Request 1:
Transcribe the entries verbatim, from the line holding "Given: Click the Management plan subtitle" through the line holding "coord(711,495)", inclusive.

====== Reading passage ======

Planet MySQL :: Planet MySQL - Archives - MySQL to Vertica Replication, Part 2: Setup and O...

As described in the first article of this series, Tungsten Replicator can replicate data from MySQL to Vertica in real-time. We use a new batch loading feature that applies transactions to data warehouses in very large blocks using COPY or LOAD DATA INFILE commands. This second and concluding article walks through the details of setting up and testing MySQL to Vertica replication.

To keep the article reasonably short, I assume that readers are conversant with MySQL, Tungsten, and Vertica. Basic replication setup is not hard if you follow all the steps described here, but of course there are variations in every setup. For more information on Tungsten check out the Tungsten Replicator project at code.google.com site well as current Tungsten commercial documentation at Continuent.
Now let's get replication up and running!
What Is the Topology?

In this exercise we will set up Tungsten master/slave replication to move data from MySQL 5.1 to Vertical 5.1. Master/slave is the simplest topology to set up because you don't have to mix settings for different DBMS types in each service. To keep keep things simple, we will install Tungsten directly on the MySQL and Vertica hosts, which are named db1 and db2 respectively. Here is a diagram:

There are of course many other possible configurations. You can run replicators on separate hosts to reduce load on the DBMS servers. You can with a little patience set up direct replication using a Tungsten single replication service, which results in fewer processes to manage. Finally, you can use both direct as well as master/slave topologies to publish data from Tungsten 1.5 clusters. Tungsten clusters provide availability and scaling on the MySQL side.

Preparing MySQL
To replicate heterogeneously, MySQL servers need to enable row-based replication. You therefore need to use MySQL 5.1 or higher. Tungsten supports all popular builds of MySQL 5.1 and 5.5, so you can pick your favorite.
Batch replication prints values in CSV files, so setting mismatches in character sets and timezones between MySQL, the OS platform, and Vertica will result in corrupted string and/or dates. Settling on UTF8 charset as server default and GMT as the default timezone solves these problems. This is important to get heterogeneous replication to work properly.

======

Request 2:
Pick up the article on MySQL to Vertica replication and continue it after its last sentence.

====== Stored rows ======

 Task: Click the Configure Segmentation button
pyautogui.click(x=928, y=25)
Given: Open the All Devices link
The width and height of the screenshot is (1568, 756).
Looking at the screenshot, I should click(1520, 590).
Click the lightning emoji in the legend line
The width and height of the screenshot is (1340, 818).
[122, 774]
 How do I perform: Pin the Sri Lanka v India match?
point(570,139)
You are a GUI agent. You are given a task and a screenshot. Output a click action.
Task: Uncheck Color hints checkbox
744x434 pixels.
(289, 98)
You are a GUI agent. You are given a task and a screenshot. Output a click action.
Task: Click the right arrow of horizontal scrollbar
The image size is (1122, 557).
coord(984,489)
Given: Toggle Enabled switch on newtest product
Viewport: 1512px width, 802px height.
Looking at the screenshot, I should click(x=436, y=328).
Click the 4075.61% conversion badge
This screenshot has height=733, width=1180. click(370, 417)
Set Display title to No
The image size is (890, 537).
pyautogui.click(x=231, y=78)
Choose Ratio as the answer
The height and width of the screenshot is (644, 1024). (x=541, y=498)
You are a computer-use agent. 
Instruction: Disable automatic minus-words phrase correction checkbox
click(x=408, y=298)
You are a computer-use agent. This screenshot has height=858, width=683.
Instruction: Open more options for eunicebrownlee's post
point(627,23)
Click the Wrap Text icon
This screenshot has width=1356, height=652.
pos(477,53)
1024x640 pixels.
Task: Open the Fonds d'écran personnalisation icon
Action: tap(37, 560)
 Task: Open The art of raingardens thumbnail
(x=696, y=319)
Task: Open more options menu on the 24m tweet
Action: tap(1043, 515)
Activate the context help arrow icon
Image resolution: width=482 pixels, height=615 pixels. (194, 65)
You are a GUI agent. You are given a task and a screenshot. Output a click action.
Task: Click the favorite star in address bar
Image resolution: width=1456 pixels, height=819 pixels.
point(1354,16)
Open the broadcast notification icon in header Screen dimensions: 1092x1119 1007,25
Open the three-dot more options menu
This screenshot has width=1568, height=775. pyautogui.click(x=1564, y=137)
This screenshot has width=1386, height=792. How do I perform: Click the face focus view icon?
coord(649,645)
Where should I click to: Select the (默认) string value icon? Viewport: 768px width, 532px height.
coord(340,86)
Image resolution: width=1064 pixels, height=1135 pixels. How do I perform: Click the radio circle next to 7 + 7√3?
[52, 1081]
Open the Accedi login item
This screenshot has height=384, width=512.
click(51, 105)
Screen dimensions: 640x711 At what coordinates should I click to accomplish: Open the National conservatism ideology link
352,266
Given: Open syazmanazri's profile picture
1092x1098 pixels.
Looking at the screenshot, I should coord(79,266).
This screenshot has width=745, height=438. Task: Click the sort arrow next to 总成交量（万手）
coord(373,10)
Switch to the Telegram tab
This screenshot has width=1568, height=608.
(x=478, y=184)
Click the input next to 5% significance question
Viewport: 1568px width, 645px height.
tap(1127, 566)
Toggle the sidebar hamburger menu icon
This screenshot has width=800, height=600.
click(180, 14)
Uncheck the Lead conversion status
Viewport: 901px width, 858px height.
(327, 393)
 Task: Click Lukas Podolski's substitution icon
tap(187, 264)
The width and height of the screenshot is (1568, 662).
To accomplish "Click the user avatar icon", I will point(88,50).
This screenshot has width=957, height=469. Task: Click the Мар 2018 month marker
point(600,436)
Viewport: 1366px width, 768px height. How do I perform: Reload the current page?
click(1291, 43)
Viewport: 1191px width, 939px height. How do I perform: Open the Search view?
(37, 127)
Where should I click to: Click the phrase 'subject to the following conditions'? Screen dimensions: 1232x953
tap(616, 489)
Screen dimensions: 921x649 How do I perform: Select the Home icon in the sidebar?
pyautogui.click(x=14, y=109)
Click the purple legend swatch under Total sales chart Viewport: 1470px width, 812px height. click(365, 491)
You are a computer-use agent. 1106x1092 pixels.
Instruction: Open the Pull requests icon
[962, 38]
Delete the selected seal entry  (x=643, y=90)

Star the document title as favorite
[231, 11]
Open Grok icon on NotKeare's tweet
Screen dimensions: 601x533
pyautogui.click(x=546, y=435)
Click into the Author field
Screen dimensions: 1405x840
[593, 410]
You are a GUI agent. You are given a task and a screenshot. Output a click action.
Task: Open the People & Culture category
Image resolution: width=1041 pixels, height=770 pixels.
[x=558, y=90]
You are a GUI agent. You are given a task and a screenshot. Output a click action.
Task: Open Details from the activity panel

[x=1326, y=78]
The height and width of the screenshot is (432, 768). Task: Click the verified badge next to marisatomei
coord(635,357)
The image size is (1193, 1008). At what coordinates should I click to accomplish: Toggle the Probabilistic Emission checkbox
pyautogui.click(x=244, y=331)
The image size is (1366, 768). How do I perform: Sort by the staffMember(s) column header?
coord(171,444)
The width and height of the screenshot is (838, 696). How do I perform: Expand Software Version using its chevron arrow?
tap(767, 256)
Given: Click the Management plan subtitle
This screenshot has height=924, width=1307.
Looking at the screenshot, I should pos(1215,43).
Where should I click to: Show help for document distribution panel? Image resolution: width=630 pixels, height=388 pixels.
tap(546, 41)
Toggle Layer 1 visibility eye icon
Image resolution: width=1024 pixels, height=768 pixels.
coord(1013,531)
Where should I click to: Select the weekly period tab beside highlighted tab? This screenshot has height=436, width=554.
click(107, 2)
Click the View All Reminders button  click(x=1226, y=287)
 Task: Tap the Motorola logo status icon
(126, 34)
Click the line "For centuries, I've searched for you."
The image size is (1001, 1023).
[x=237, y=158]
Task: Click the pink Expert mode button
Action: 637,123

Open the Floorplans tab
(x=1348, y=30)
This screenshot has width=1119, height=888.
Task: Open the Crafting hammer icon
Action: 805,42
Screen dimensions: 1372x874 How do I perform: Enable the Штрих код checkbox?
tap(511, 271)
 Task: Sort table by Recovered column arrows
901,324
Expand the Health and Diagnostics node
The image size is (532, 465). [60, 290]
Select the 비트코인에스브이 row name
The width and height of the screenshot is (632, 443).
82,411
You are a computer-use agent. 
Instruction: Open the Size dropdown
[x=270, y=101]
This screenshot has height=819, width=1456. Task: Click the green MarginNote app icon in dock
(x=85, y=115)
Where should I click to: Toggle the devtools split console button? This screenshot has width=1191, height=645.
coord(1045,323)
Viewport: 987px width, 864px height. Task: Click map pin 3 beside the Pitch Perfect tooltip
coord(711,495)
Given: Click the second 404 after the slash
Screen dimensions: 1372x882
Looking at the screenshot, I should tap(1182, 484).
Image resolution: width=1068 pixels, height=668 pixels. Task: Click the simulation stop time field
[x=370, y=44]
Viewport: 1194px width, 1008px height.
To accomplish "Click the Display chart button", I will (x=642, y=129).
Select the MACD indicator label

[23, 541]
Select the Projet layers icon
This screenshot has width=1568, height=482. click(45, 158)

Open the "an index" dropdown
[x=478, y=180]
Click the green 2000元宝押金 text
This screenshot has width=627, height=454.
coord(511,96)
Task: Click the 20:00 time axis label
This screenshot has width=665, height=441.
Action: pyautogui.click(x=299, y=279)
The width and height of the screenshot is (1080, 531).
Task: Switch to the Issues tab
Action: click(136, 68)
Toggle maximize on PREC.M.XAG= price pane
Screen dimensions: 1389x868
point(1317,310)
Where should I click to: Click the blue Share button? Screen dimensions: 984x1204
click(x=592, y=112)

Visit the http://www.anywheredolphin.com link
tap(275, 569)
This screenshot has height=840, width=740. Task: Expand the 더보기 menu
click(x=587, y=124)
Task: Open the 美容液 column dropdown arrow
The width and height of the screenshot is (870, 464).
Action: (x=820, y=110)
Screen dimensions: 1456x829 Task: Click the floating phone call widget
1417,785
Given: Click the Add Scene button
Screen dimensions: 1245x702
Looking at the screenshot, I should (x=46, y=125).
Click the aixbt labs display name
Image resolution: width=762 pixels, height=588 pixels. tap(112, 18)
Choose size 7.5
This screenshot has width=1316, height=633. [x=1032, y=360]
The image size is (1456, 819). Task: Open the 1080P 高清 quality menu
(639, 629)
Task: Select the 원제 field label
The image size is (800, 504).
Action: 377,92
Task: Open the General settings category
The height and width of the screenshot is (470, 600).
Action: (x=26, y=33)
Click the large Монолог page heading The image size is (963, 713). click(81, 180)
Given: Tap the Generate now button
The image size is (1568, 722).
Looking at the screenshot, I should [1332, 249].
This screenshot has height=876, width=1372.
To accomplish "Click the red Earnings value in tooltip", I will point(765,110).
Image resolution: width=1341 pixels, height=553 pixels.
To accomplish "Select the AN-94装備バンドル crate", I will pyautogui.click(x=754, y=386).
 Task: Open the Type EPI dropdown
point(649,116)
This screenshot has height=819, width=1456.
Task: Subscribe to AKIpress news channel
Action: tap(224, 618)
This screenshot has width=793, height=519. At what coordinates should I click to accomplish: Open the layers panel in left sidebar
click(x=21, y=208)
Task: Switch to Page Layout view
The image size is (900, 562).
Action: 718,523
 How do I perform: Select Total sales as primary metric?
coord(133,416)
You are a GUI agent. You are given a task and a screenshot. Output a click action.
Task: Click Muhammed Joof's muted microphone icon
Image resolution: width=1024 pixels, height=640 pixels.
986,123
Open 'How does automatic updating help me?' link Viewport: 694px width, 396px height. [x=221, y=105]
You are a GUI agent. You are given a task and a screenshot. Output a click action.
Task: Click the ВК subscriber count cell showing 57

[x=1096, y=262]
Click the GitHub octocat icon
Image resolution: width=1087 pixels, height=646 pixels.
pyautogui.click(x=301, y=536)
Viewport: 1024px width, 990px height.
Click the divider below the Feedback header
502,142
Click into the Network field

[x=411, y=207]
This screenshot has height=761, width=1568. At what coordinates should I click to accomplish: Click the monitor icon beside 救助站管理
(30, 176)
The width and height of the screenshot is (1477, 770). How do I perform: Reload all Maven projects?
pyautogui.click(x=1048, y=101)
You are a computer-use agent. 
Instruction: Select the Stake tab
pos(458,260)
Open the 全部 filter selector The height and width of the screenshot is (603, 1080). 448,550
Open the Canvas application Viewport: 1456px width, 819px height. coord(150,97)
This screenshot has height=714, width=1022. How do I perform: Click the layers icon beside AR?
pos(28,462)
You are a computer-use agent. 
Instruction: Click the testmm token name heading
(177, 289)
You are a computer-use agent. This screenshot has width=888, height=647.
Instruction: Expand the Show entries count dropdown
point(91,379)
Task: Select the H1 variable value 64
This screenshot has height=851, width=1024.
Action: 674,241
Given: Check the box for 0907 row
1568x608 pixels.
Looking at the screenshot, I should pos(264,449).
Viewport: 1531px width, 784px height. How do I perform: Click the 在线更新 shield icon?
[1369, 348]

======

Written reply 1:
Given: Click the Management plan subtitle
This screenshot has height=924, width=1307.
Looking at the screenshot, I should pos(1215,43).
Where should I click to: Show help for document distribution panel? Image resolution: width=630 pixels, height=388 pixels.
tap(546, 41)
Toggle Layer 1 visibility eye icon
Image resolution: width=1024 pixels, height=768 pixels.
coord(1013,531)
Where should I click to: Select the weekly period tab beside highlighted tab? This screenshot has height=436, width=554.
click(107, 2)
Click the View All Reminders button  click(x=1226, y=287)
 Task: Tap the Motorola logo status icon
(126, 34)
Click the line "For centuries, I've searched for you."
The image size is (1001, 1023).
[x=237, y=158]
Task: Click the pink Expert mode button
Action: 637,123

Open the Floorplans tab
(x=1348, y=30)
This screenshot has width=1119, height=888.
Task: Open the Crafting hammer icon
Action: 805,42
Screen dimensions: 1372x874 How do I perform: Enable the Штрих код checkbox?
tap(511, 271)
 Task: Sort table by Recovered column arrows
901,324
Expand the Health and Diagnostics node
The image size is (532, 465). [60, 290]
Select the 비트코인에스브이 row name
The width and height of the screenshot is (632, 443).
82,411
You are a computer-use agent. 
Instruction: Open the Size dropdown
[x=270, y=101]
This screenshot has height=819, width=1456. Task: Click the green MarginNote app icon in dock
(x=85, y=115)
Where should I click to: Toggle the devtools split console button? This screenshot has width=1191, height=645.
coord(1045,323)
Viewport: 987px width, 864px height. Task: Click map pin 3 beside the Pitch Perfect tooltip
coord(711,495)

Written reply 2:
Here are sample my.cnf parameters to enable the recommended settings.
# Use row replication. binlog-format=row # Server timezone is GMT. default-time-zone='+00:00' # Tables default to UTF8. character-set-server=utf8 collation-server=utf8_general_ci
Restart MySQL to pick up new settings. Beyond this you need to meet the usual requirements for installing Tungsten, such as defining a 'tungsten' user and ensuring replication is properly enabled. Check the Tungsten docs for more information.
Preparing Vertica
Next, spin up Vertica. I used Vertica Community Edition version 5.1.1 for these demos, but any recent production version should do. There is no special configuration for the Vertica instance at this point--unlike MySQL Tungsten works fine with Vertica default settings.
Once Vertica is started and you have created a database, you will need to login and create a schema to hold Tungsten catalogs. Here is an example:
$ vsql -Udbadmin -wsecret bigdata Welcome to vsql, the Vertica Analytic Database v5.1.1-0 interactive terminal.
Type: \h for help with SQL commands \? for help with vsql commands \g or terminate with semicolon to execute query \q to quit
bigdata=> create schema tungsten_mysql2vertica; CREATE SCHEMA
Note the location of the JDBC driver in your Vertica release directory. For Vertica 5.1.1 this is located in the following directory: /opt/vertica/java/lib. It should have a name like vertica_5.1.1_jdk_5.jar or something similar.

Downloading and Installing Tungsten
With MySQL and Vertica running, you can now install Tungsten. Let's first download and unpack the software in a staging directory. You should do this on the MySQL host as well as the Vertica host.

db1$ mkdir ~/staging
db1$ cd ~/staging
db1$ wget --no-check-certificate https://s3.amazonaws.com/files.continuent.com/builds/nightly/tungsten-2.0-snapshots/tungsten-replicator-2.0.6-667.tar.gz
db1$ tar -xf tungsten-replicator-2.0.6-667.tar.gz
db1$ cd tungsten-replicator-2.0.6-667

Note that we use build 667 or later. This is necessary to pick up recent fixes to ensure compatibility with Vertica Version 5 JDBC drivers. You'll need to download from the Tungsten nightly build page for now.

Now set up the MySQL master. On the MySQL host, run the following installation command:

db1$ tools/tungsten-installer --master-slave -a \
--service-name=mysql2vertica \
--master-host=db1 \
--cluster-hosts=db1 \
--datasource-user=msandbox \
--datasource-password=msandbox \
--home-directory=/opt/continuent \
--buffer-size=1000 \
--java-file-encoding=UTF8 \
--java-user-timezone=GMT \
--mysql-use-bytes-for-string=false \
--svc-extractor-filters=colnames,pkey \
--property=replicator.filter.pkey.addPkeyToInserts=true \
--property=replicator.filter.pkey.addColumnsToDeletes=true \
--start-and-report

This command has some special settings, highlighted in bold, to help with heterogeneous replication.

The Java VM file encoding and timezone are UTF8 and GMT respectively. Standardizing is essential to avoid corrupting data in batch loads.
String values are translated to UTF8 rather than passed to slaves as bytes.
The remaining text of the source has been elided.